━━ Source passage ━━

Fast track in and of itself, provides the opportunity for a priority review and additional conversations on a regular basis with the agency, and they've been open to having these conversations.

Operator

operator
#50

The next question comes from Moritz Reiterer with Guggenheim Securities.

Moritz Reiterer

analyst
#51

This is Moritz from Debjit's team. I would like to come back to the steroid-naive cohort on the BMD side. Do you have functional data from that cohort as well? If so, do you see a sort of a similar delay on the efficacy, the functional efficacy of sevasemten in steroid-treated versus steroid-naive patients? And if so, what might that mean for the Phase III design as well as the overall role of sevasemten in BMD?

━━━

» **Task requirements**
Answer these questions about the call transcript:
1. What does fast track provide the opportunity for?
2. Which firm is Moritz Reiterer with?
3. Which cohort on the BMD side does he want to come back to?
The rows have nothing to do with the exercise.

━━ Listed records ━━

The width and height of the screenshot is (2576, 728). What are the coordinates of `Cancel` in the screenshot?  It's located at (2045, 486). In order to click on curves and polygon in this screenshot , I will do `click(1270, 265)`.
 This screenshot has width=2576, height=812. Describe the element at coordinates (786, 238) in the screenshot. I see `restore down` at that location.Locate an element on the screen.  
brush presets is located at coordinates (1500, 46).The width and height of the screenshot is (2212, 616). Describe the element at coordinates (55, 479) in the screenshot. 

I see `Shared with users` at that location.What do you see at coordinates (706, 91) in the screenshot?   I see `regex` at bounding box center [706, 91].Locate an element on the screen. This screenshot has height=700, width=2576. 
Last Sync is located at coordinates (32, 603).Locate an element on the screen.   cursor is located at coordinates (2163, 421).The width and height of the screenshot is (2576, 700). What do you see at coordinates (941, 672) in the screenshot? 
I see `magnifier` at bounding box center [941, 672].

━━━

» **Worked solution**
1. A priority review and additional conversations with the agency on a regular basis.
2. Guggenheim Securities.
3. The steroid-naive cohort.